_What needs to be done:_ Output the records below exactly as they appear, starting with the line containing "At what (x,y)" and ending with the line containing "org-header-bartlet: Bartlet FOR AMERICA Bartlet For America … is", with both of those lines included. Reproduce only that part, and omit the pictures.

_Provided records:_
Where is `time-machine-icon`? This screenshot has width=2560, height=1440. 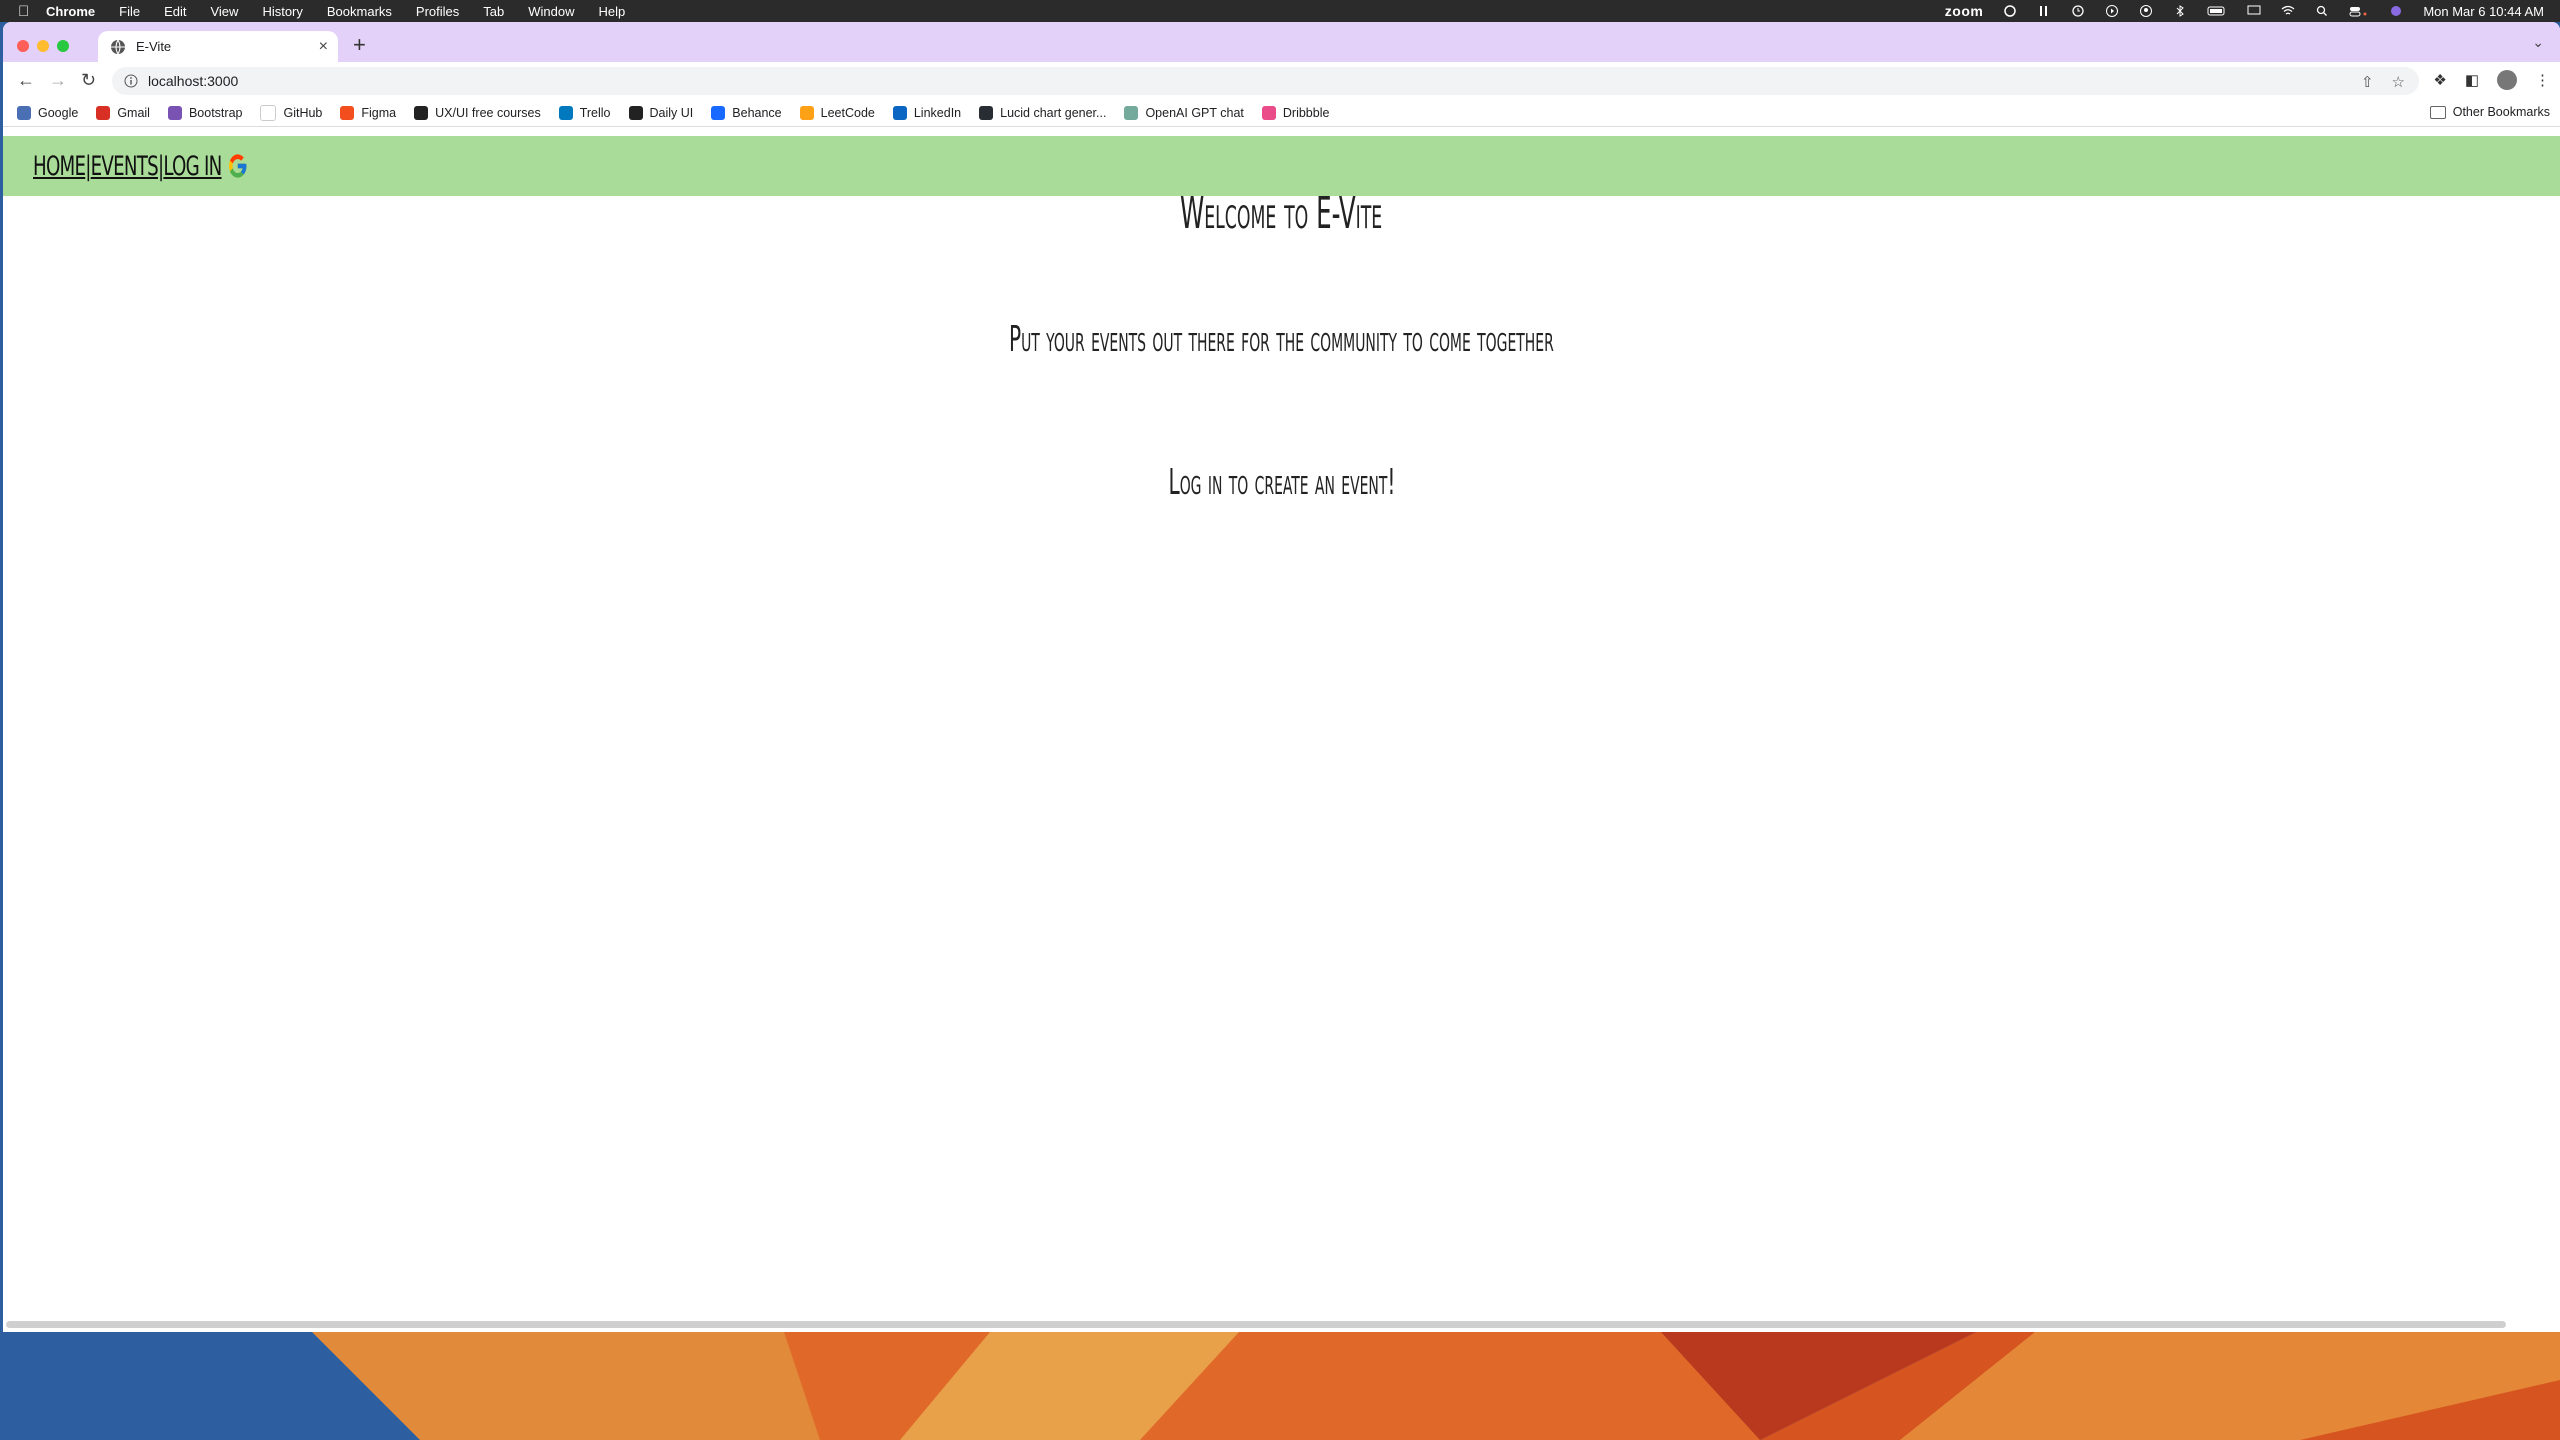 time-machine-icon is located at coordinates (2078, 11).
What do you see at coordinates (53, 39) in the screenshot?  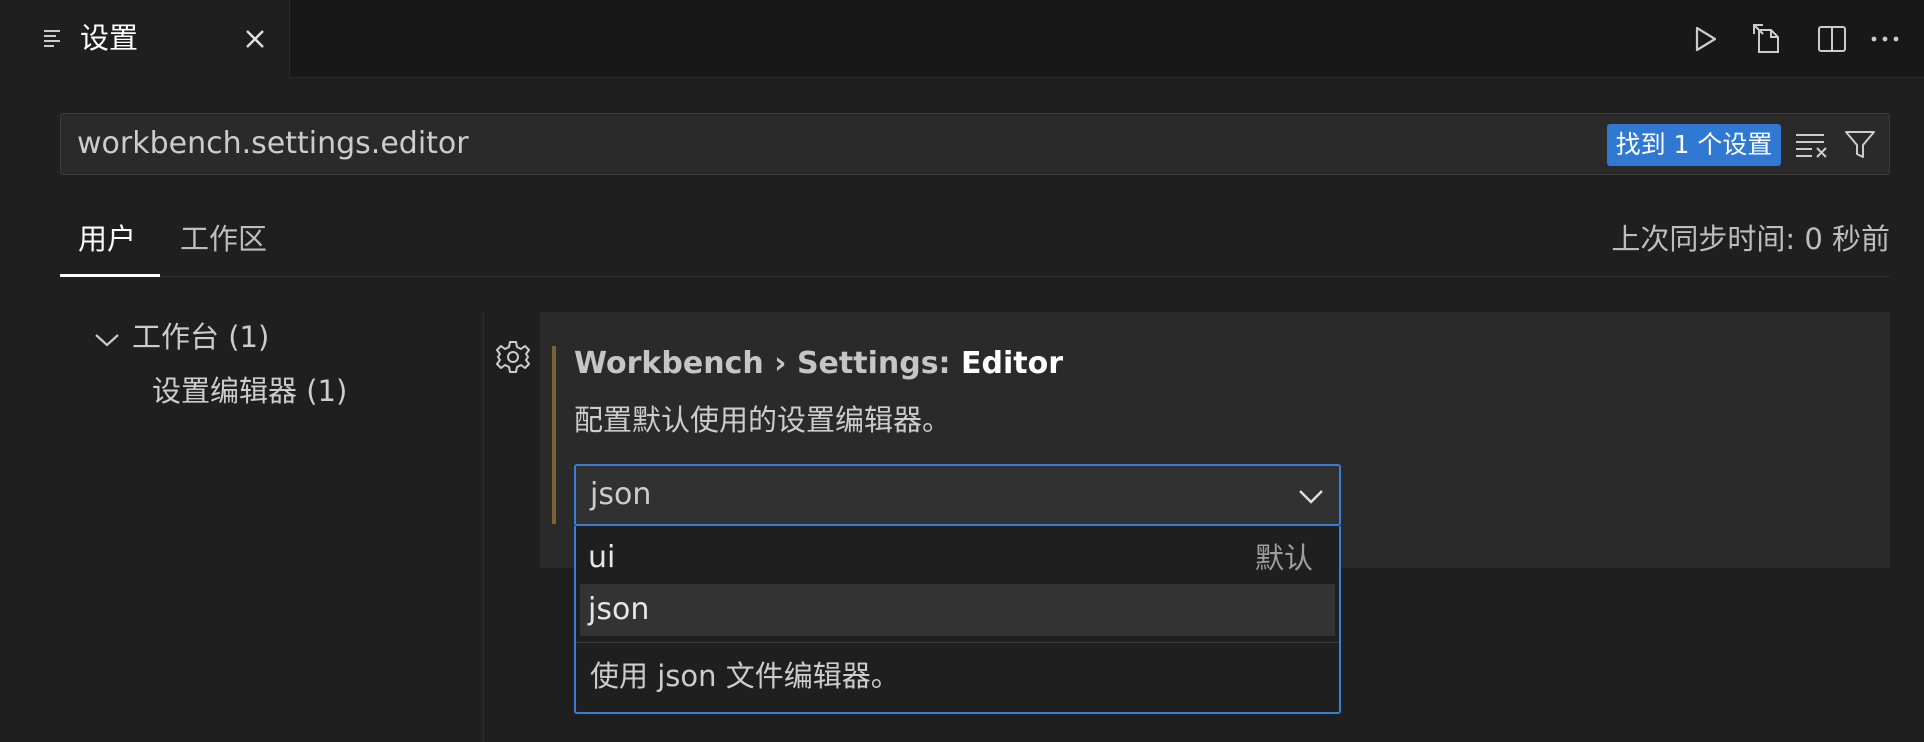 I see `settings-list-icon` at bounding box center [53, 39].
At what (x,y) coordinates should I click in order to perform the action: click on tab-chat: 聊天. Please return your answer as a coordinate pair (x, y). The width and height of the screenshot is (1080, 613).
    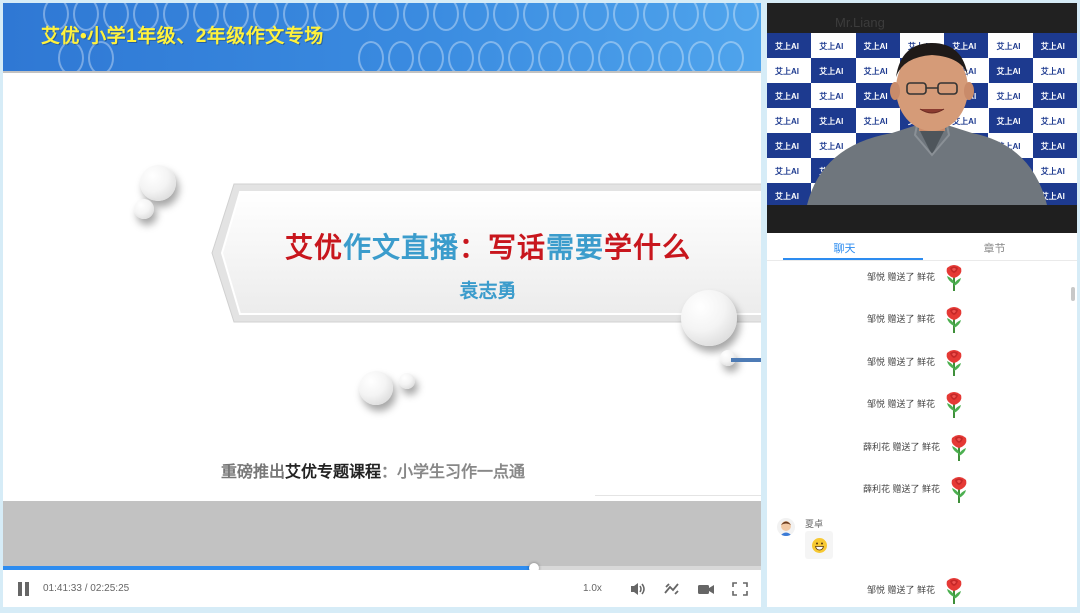
    Looking at the image, I should click on (844, 248).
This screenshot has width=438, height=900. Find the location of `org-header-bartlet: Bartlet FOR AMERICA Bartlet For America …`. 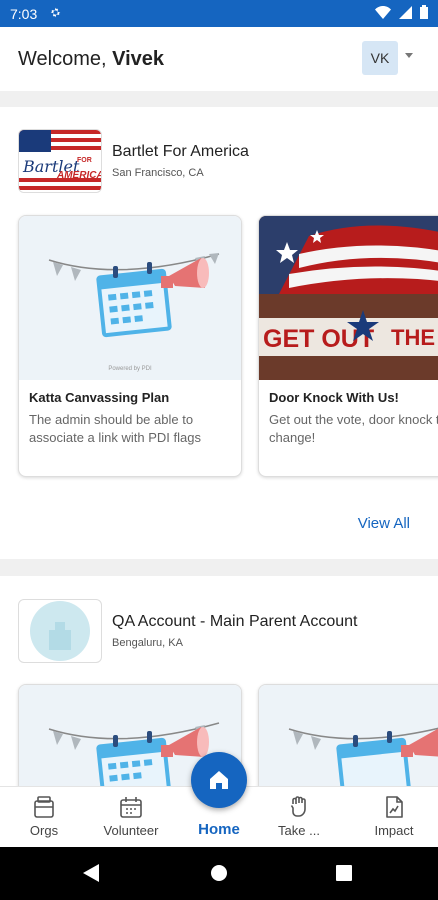

org-header-bartlet: Bartlet FOR AMERICA Bartlet For America … is located at coordinates (134, 161).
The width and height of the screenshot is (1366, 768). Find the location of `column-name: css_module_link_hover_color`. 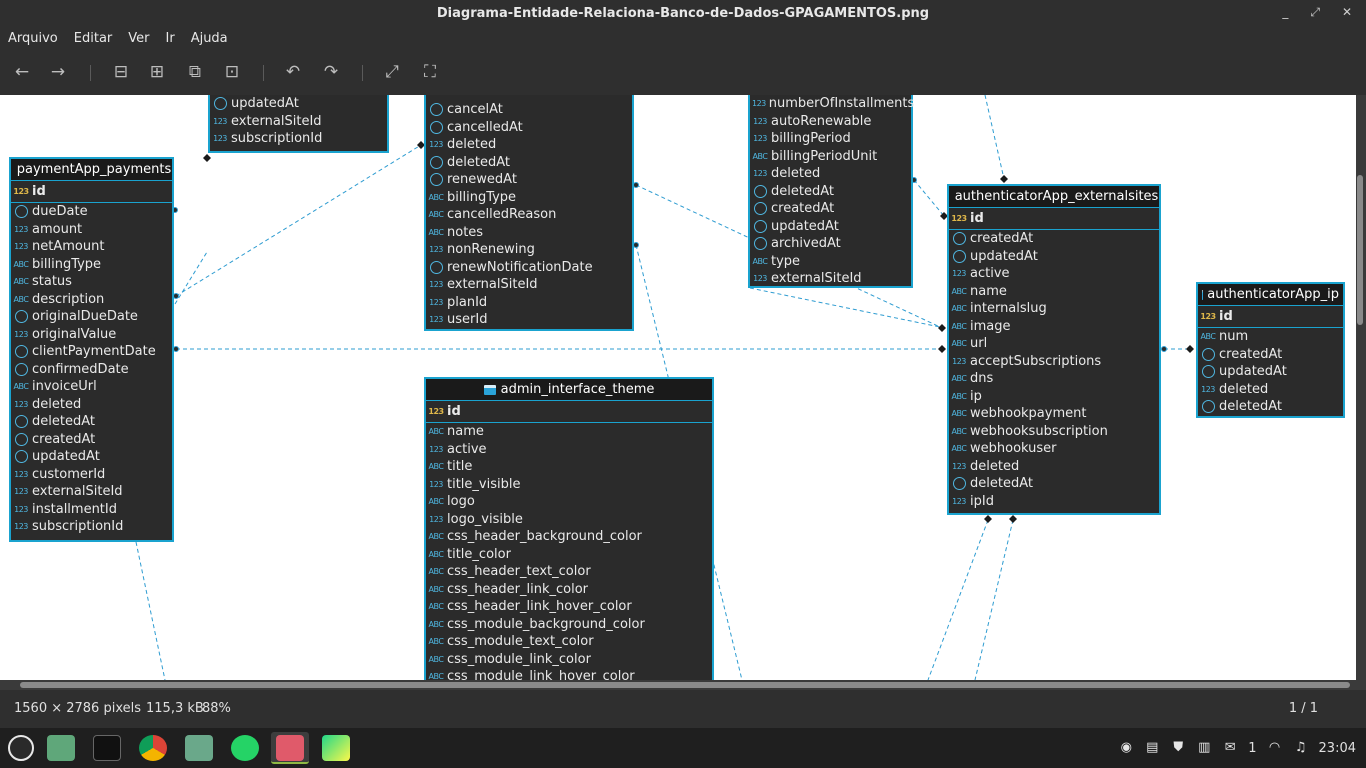

column-name: css_module_link_hover_color is located at coordinates (541, 674).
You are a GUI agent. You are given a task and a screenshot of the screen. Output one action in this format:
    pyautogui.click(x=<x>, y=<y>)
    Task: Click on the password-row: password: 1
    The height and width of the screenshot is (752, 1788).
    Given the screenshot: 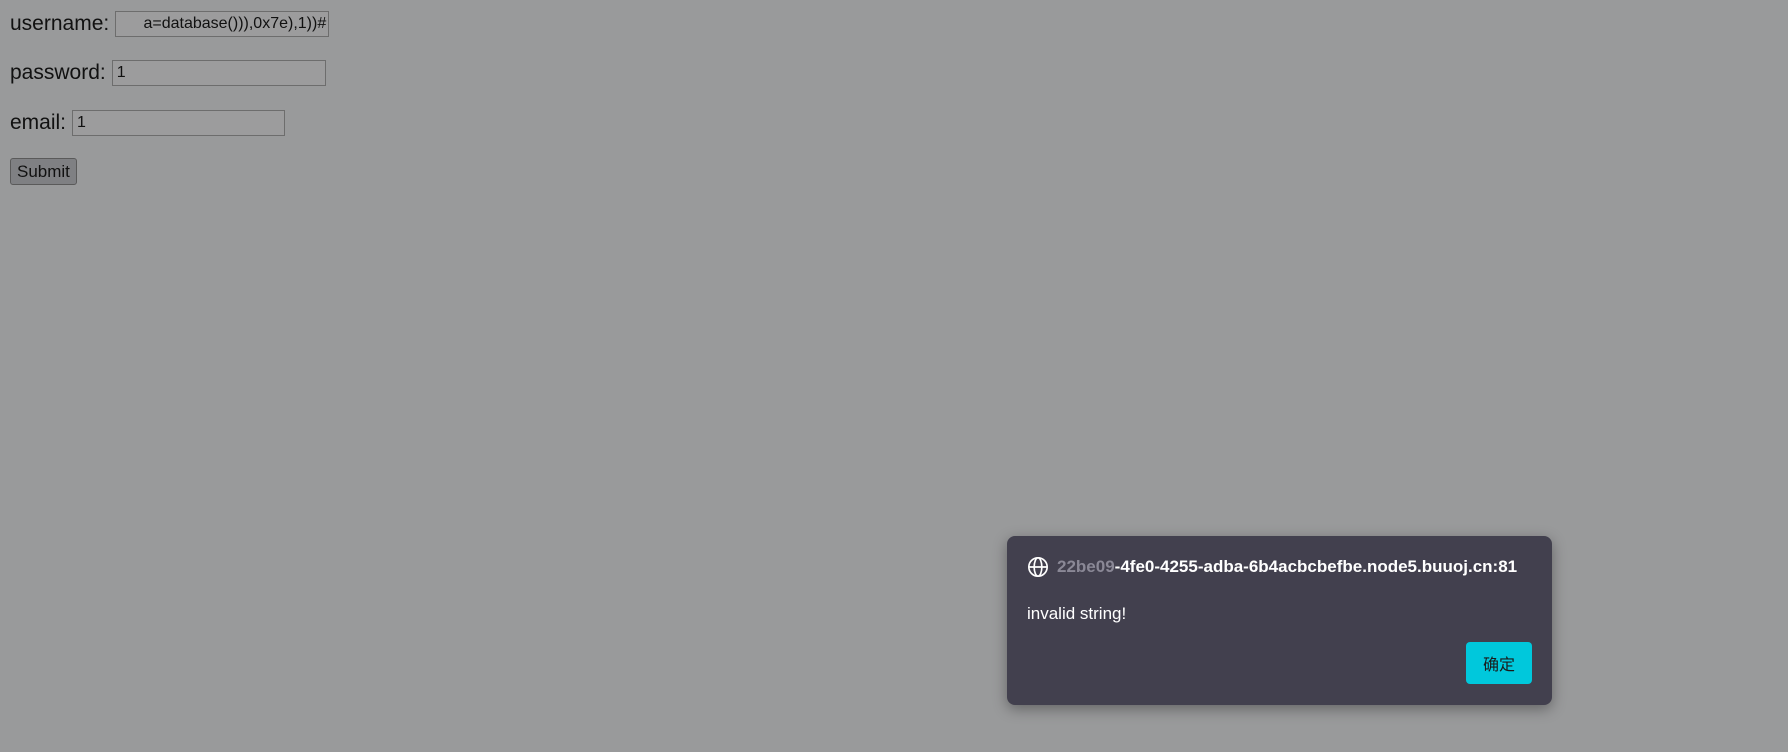 What is the action you would take?
    pyautogui.click(x=168, y=73)
    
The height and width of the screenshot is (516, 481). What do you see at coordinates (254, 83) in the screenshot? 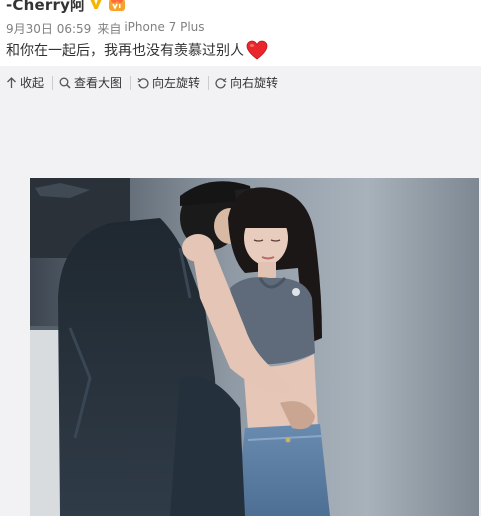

_Response area:_
At what (x,y) coordinates should I click in order to perform the action: click on tab-chat: 聊天. Please return your answer as a coordinate pair (x, y). The width and height of the screenshot is (1080, 613).
    Looking at the image, I should click on (844, 248).
This screenshot has width=438, height=900. Find the location of `org-header-bartlet: Bartlet FOR AMERICA Bartlet For America …`. 

org-header-bartlet: Bartlet FOR AMERICA Bartlet For America … is located at coordinates (134, 161).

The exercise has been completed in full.